Teaching an Automatic Sit at the Door
Teaching a dog to Sit automatically at your door isn’t just a potentially life-saving activity, but is also a mighty convenient, easy to teach behavior - especially once the humans learn that they are simply changing the meaning of a signal for their dog. Our business here involves identifying that signal (standing next to the door and putting our hand on the knob, and the other actions involved with opening a door) and changing its’ meaning from “Ladies and Gentlemen, start your engines!” to “Sit.”
Let's Get Started!
I’ll assume that you’ve already taught your dog to sit successfully with distractions. Even if your pup doesn’t hold the position for very long, and even if you can’t get too far away from your dog just yet, you’ll want your dog to have an understanding of Sit until you release her from that position with a word that you’ve taught such as “Break!” or “Okay!”. You’ve also spent some time rewarding your dog for remaining in a Sit despite some distractions and slowly upping the ante as you see your dog’s understanding of “Sit (or Down) - until further notice” increase.
Prepare training treats; pick a quiet area to train in without many distractions. Using a closet door for this first stage is a wise move as the magnetic lure of a possible walk outside may be too powerful for your dog at this juncture.
Get some Sits going at your location.
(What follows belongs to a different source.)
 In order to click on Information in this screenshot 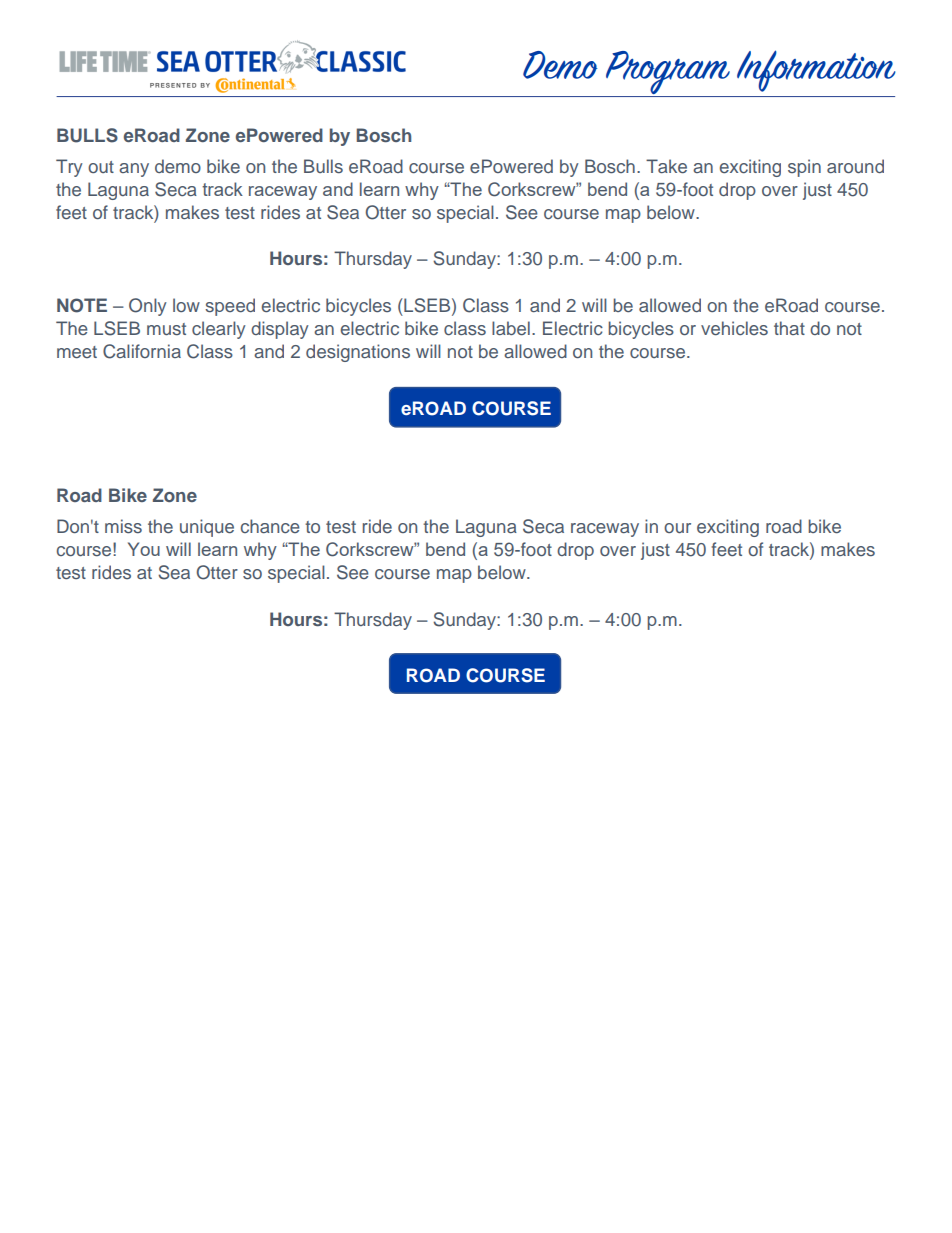, I will do `click(816, 71)`.
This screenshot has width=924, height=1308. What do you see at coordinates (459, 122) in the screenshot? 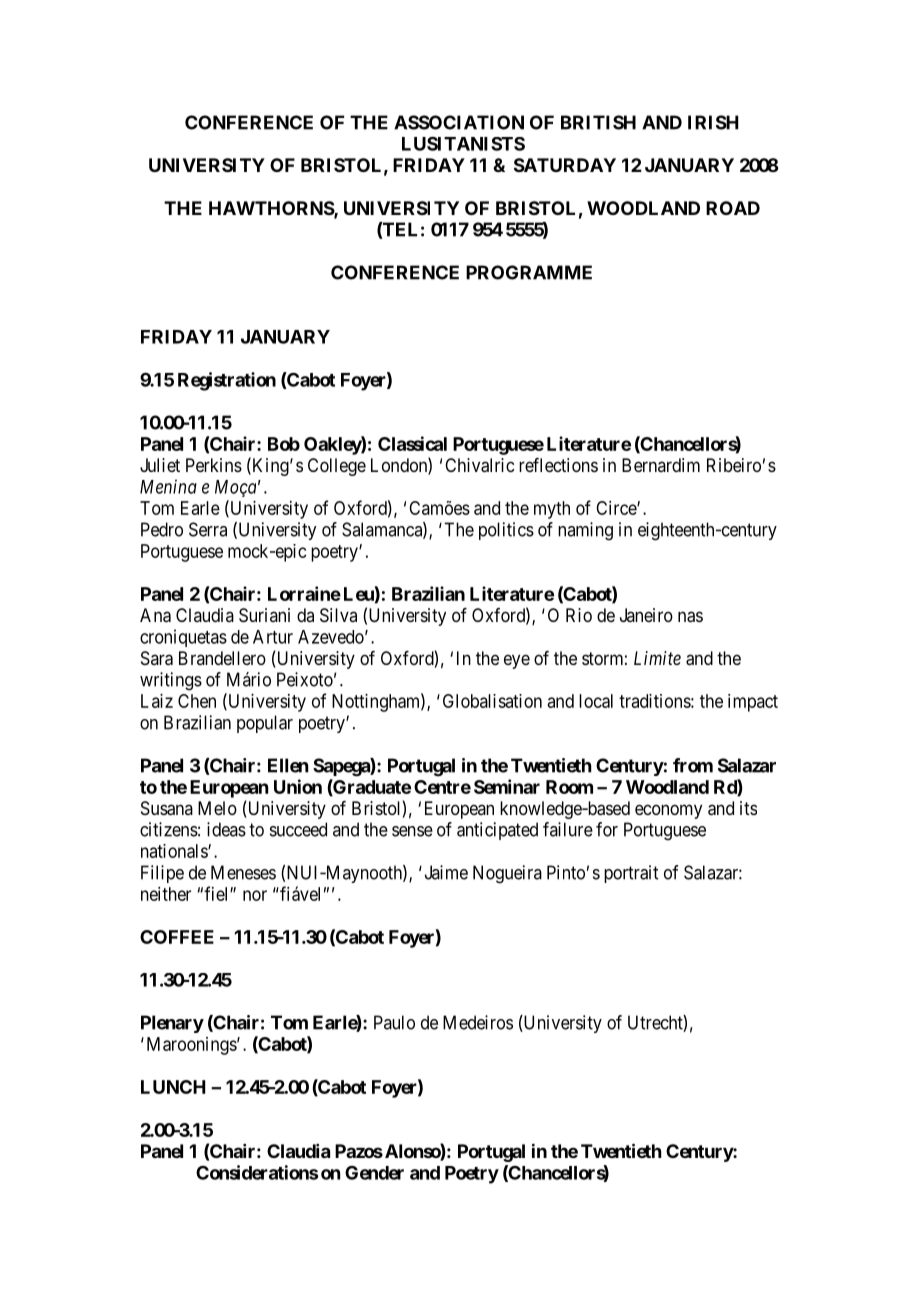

Reward your pup for sitting at this new place, and don’t forget to practice releasing your dog from the Sit during this session, too.
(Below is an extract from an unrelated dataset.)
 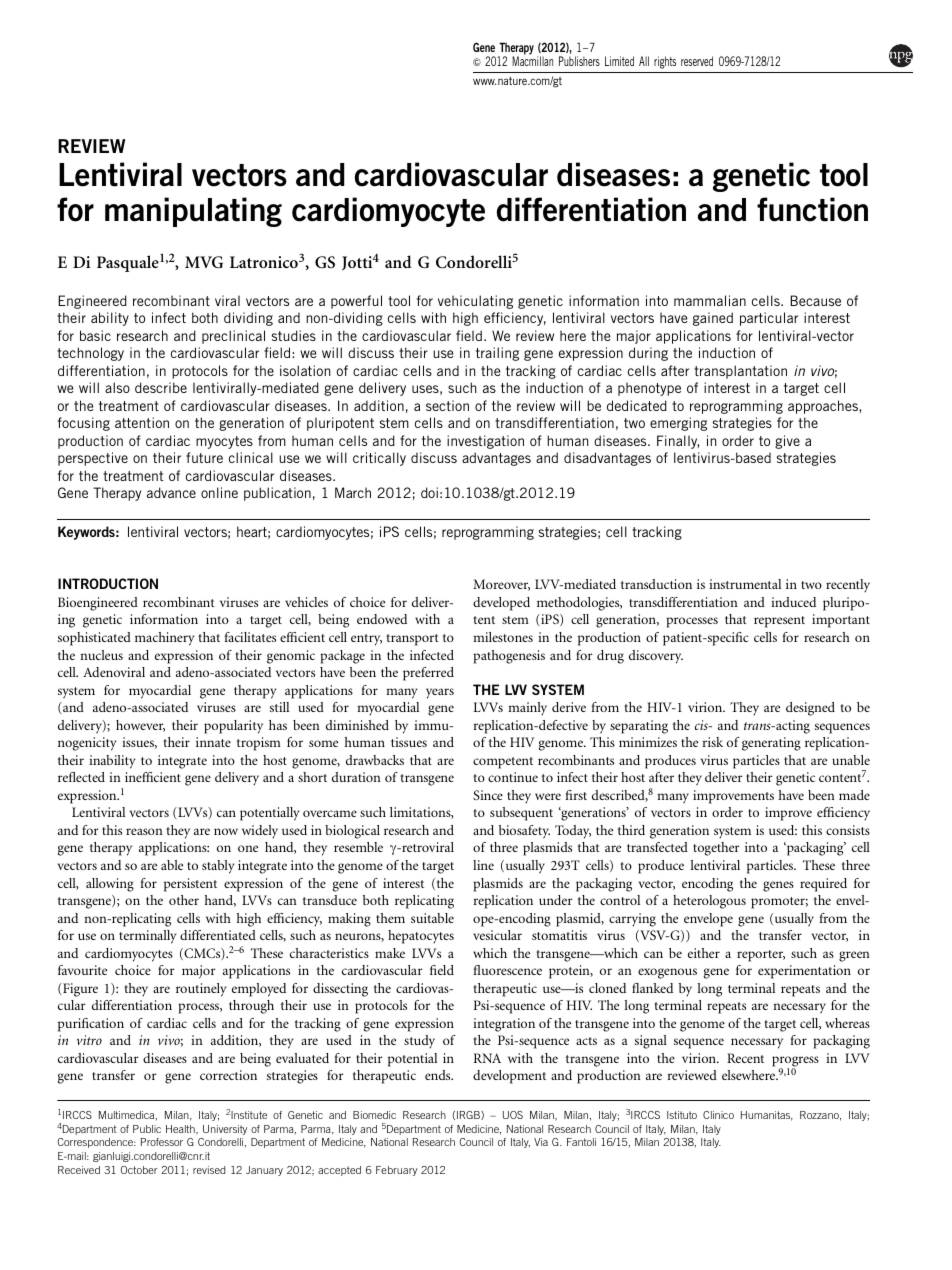 I want to click on reserved, so click(x=697, y=61).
Position yourself at your door so that you’ve got one hand for the distribution of treats and for giving the hand signal for Sit, keeping your other hand free. Now, cue your dog to Sit - as he does, simultaneously touch the doorknob and - if your dog is still sitting - feed your dog. If your dog gets up, take your hand off the doorknob and wait for a Sit. Repeat this a few times - your dog should be correct 80% of the time before you move on. (Bob Bailey)
4. “But - My dog got up!” Just freeze. Try to not reprimand, scold, or “eh-eh!”. Just take your hand off the doorknob and freeze in position until your dog Sits again. Then, go right back to reinforcing that Sit as you rest your hand on the door. I don’t fret when my dog makes this mistake - it’s part of the learning process, and my clear feedback will get this mistake to go away.
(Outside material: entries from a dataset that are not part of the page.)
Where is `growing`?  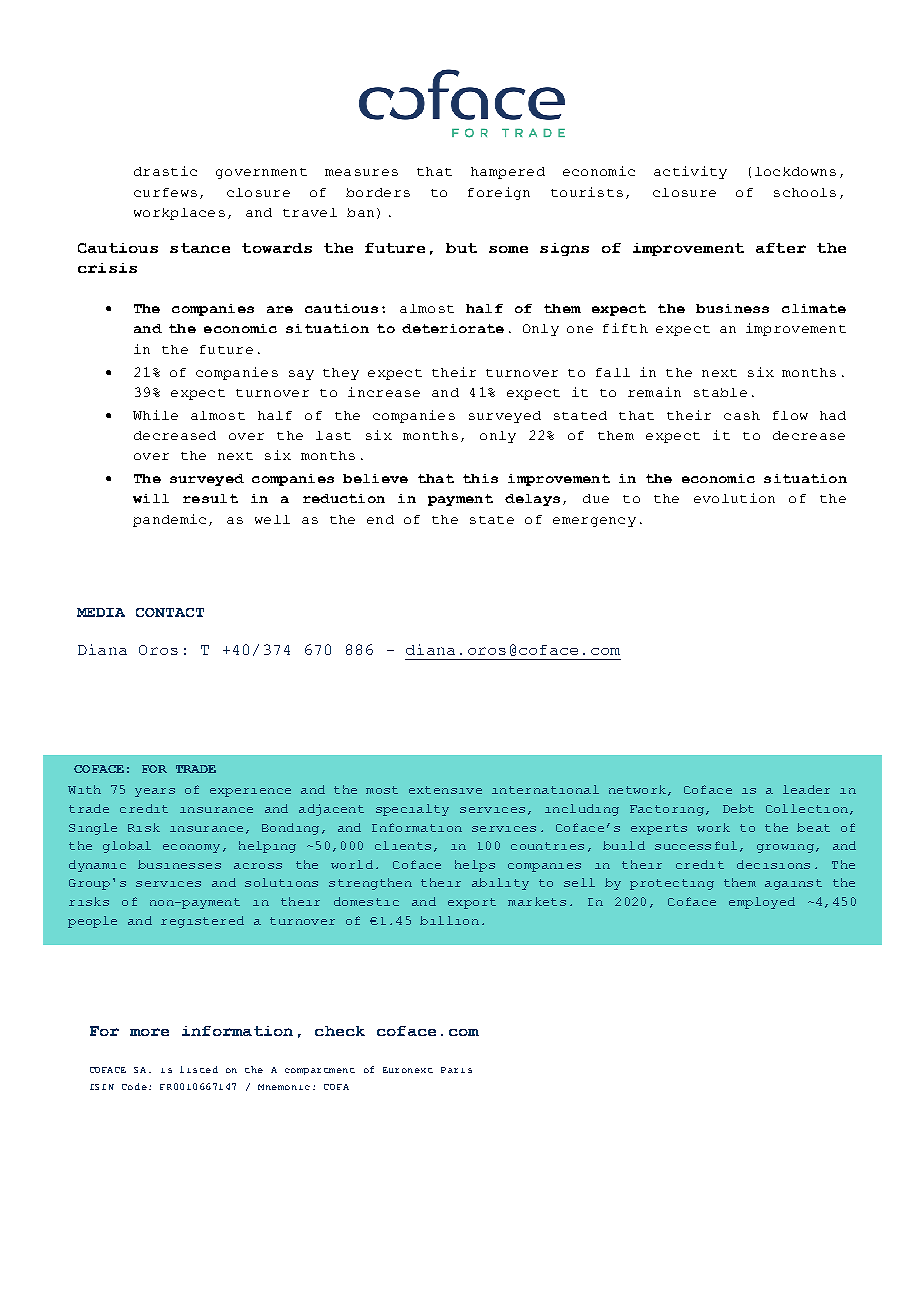 growing is located at coordinates (785, 848).
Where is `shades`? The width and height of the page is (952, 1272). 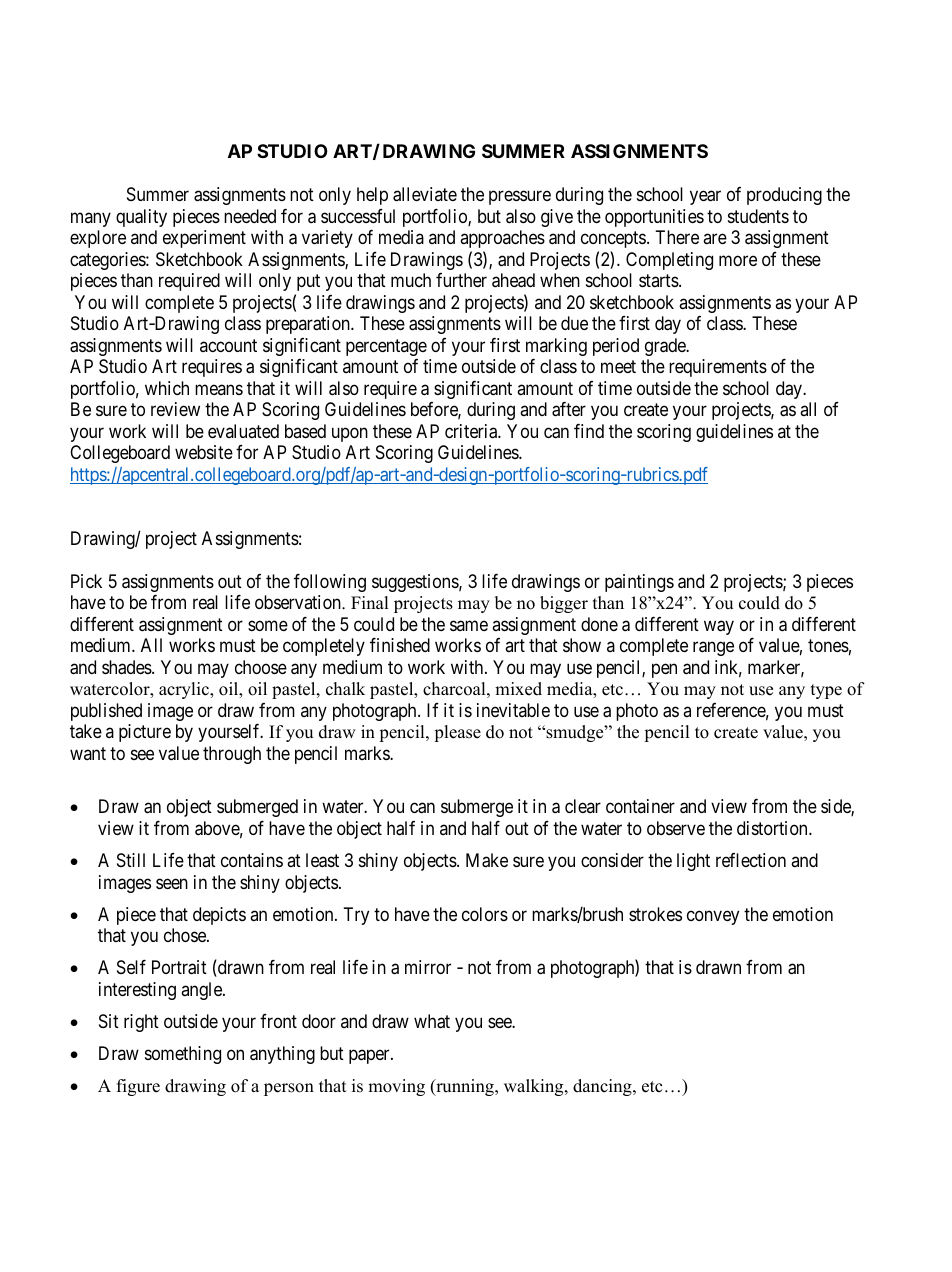
shades is located at coordinates (127, 667).
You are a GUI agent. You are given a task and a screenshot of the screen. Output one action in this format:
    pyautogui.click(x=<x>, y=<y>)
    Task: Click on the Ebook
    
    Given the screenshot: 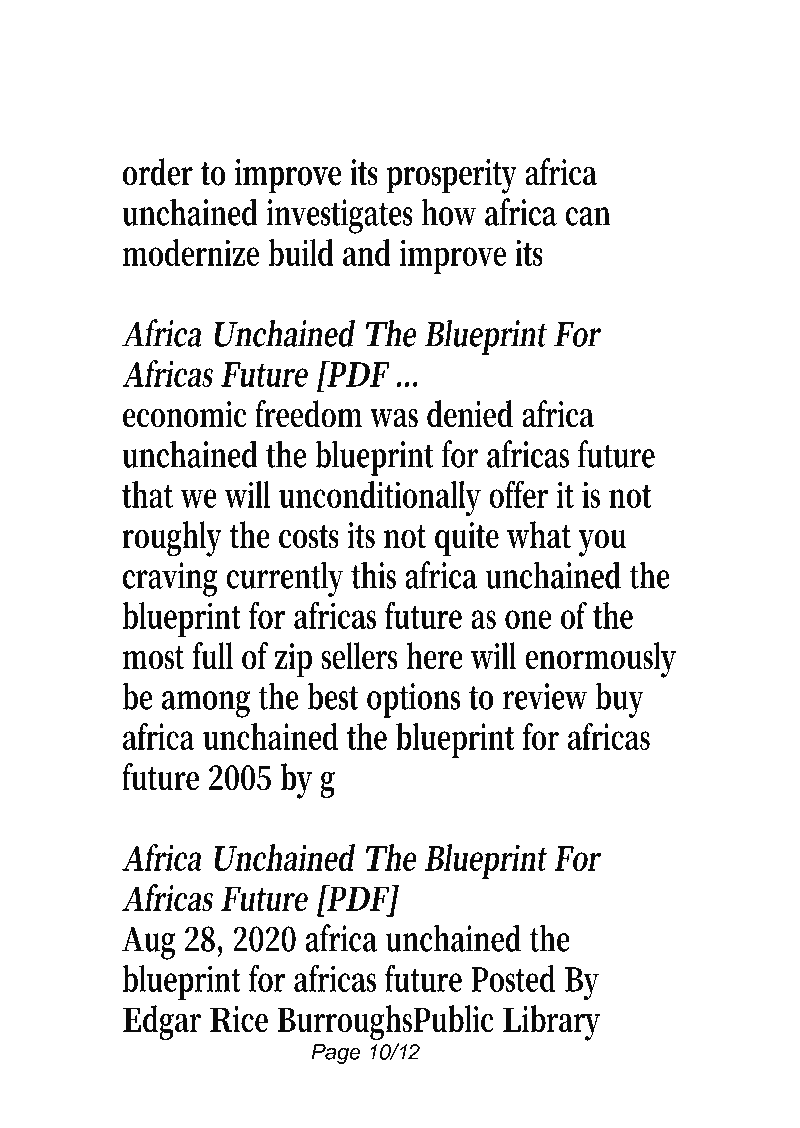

Next : Proof it. Proofing means, “Add in more distractions.” I love this part of teaching the Stay behavior because my students tend to get very creative! They hop around on one foot, sing, dance, and do all kinds of nutty things to test their dog’s understanding of Sit and Stay. In this process, a logical next step would be to try rattling the doorknob to see if that makes your dog get up. If she does, follow the directions in the previous paragraph. If not, repeat this bit and then take a brain break with your dog if you haven't yet.
Remember : don't be afraid of mistakes. You want your dog to make a few - the consequence of the mistake is that the door closes, the treats stop being delivered, and you freeze. Mistakes are part of learning and show that your dog is trying her best (as they always are) to understand what you want.